* [DIRECTIONS] Edit the records from the line holding "The height and width of the screenshot is (819, 1456)." through the line holding "Instruction: Toggle favorite", inclusive, changing "screenshot" to "image" and leaving everything else as it is. Give only those lines, without the pictures.

* [PROVIDED ENTRIES]
• • • • •
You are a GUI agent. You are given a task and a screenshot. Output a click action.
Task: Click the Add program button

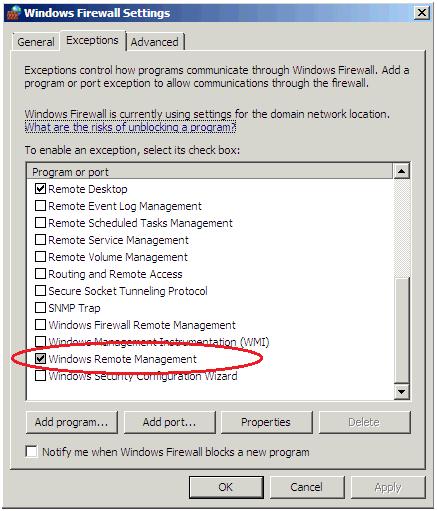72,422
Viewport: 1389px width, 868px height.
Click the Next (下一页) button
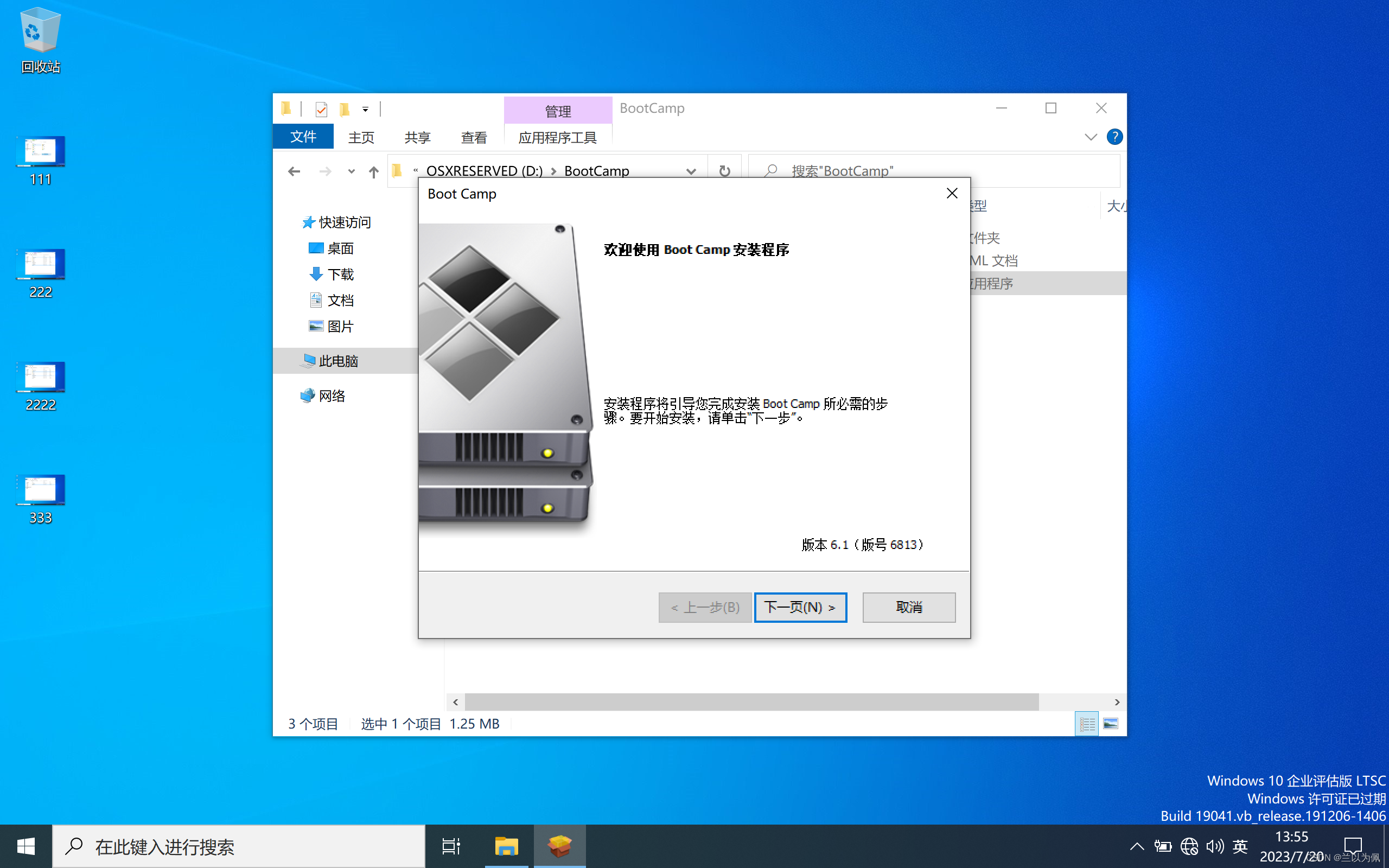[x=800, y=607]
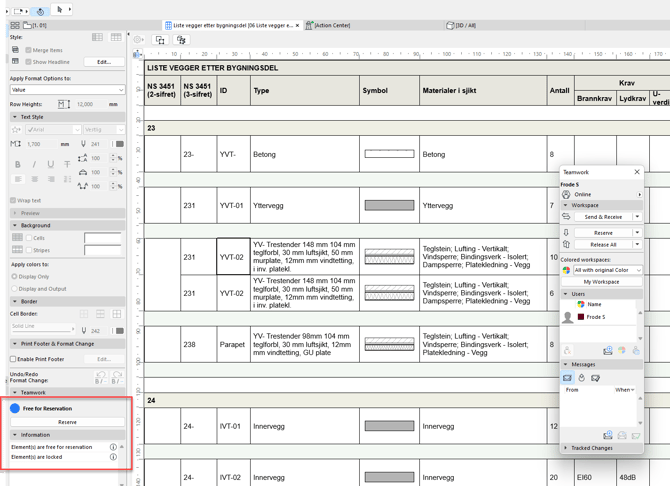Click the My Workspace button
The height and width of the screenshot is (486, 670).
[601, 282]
• • • • •
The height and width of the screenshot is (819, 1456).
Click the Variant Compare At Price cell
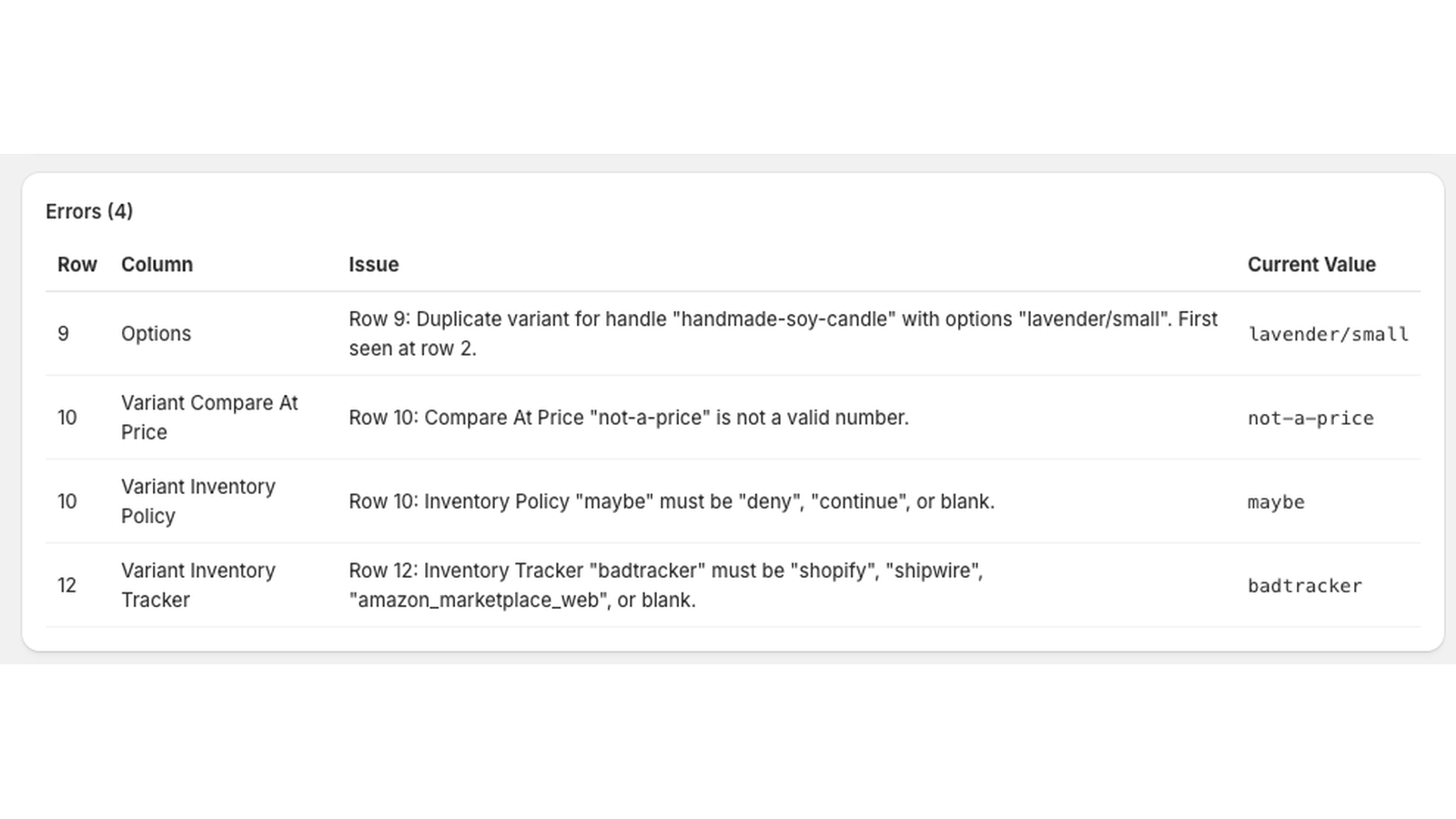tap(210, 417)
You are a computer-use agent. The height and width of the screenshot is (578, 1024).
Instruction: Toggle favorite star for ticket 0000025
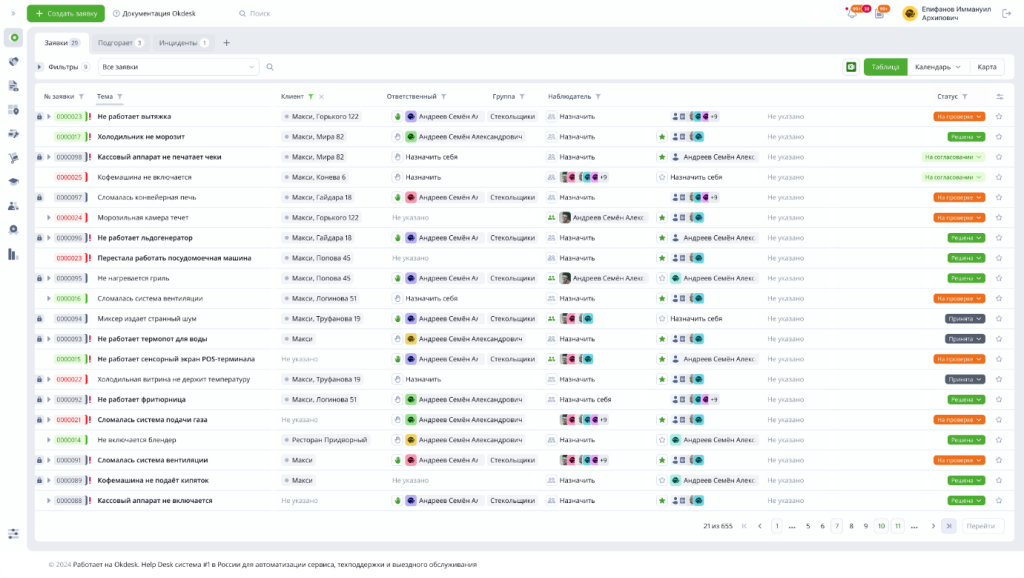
• • • • •
* [ANSWER]
The height and width of the image is (819, 1456).
Click the Variant Compare At Price cell
tap(210, 417)
You are a computer-use agent. The height and width of the image is (578, 1024).
Instruction: Toggle favorite star for ticket 0000025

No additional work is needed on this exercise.